• **Task instructions**: In the childhood cancer fundraising appeal, what does the writer promise to do for each $1,500 donated?

A couple of weeks ago, I woke in the middle of the night to the sound of Lucy crying. Usually if something wakes her, she comes to our room, but on this particular night, she just kept crying. Somewhere between sleep and wakefulness I made my way to her room to find out what was wrong.
“My legs hurt, Mommy.”
Even though I have three typically healthy children, I have accumulated 12 years’ worth of stories – stories of kids who have fought the evil beast that is childhood cancer – some have lived, some have died, but so many of their stories start with, “My legs hurt, Mommy.” So when Lucy said that, cancer was the only thing on my mind.
This isn't the first time this has happened. Every prolonged fever, recurring pain, twitch, anything, and my mind goes there. I live in daily fear of childhood cancer – some may call it irrational, but in the circles I spend time in, it’s a very real possibility.
And while I have committed my career to raising money to fund the best childhood cancer research experts, it’s just not enough to quell my fears – I have to do something more.
You probably know me well enough to know that I am not a runner and I’m not a distance swimmer. As a matter of fact, I’m a middle-aged, out-of-shape, working wife and mother of three. I’m usually just tired. But when I told my friend Susan that I was tired she said, “Oh come on, David was dying and he walked all of Rodeo Drive, threw up along the way and kept going. Get a grip.”
I’m getting a grip. I’m running and swimming and for each $1,500 that is donated, I will do a splash and dash here in Tucson this summer – that’s an 800 yard swim and a 3 mile run, and I’ll have inspiration to keep me going.
See, every time I lay in bed with Lucy at night, I think of Ty Campbell dying in his mother’s arms. When I look at pictures of McKenna Claire who died from a rare brain tumor, I am taken aback when she’s wearing the same clothes that Rachel wore because they’re nearly the same age. When I go skiing with Ryan, I think of how unfair it is that David isn’t skiing with his family.
I don’t want to live with the irrational fear anymore, and I don’t want another mother to bury her child.
Lucy is fine – it was probably just growing pains, but the world’s worst lottery could easily have given me a “winning” ticket, and this story a different ending.
I don’t love to run, I’m not sure I can swim an 800 right now, but I hate cancer. Please donate.

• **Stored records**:

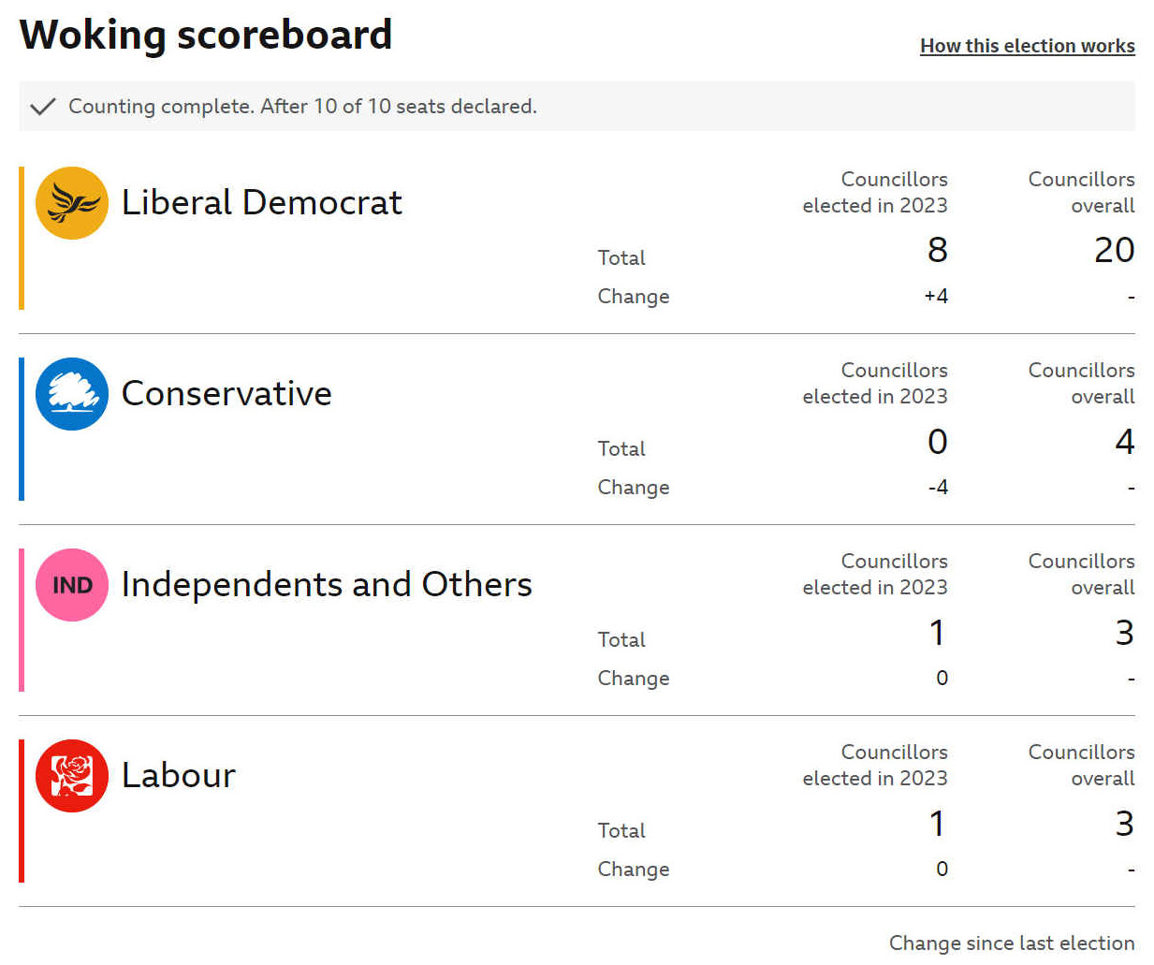Select the Liberal Democrat party name
1154x965 pixels.
(261, 202)
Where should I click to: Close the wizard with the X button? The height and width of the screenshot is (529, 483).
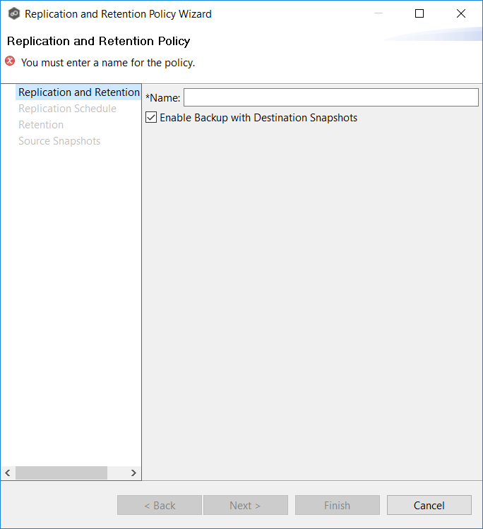point(461,13)
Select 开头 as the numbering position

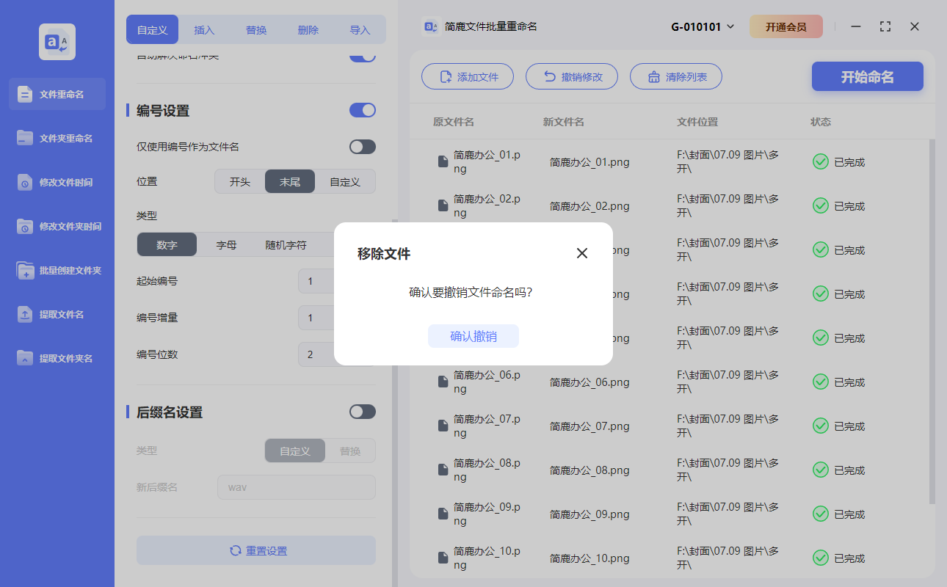pyautogui.click(x=240, y=181)
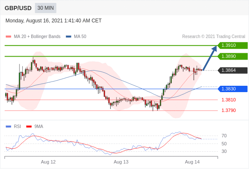
Task: Click the 1.3790 red support value
Action: pyautogui.click(x=228, y=110)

• **Your response**: A splash and dash in Tucson this summer, consisting of an 800-yard swim and a 3-mile run.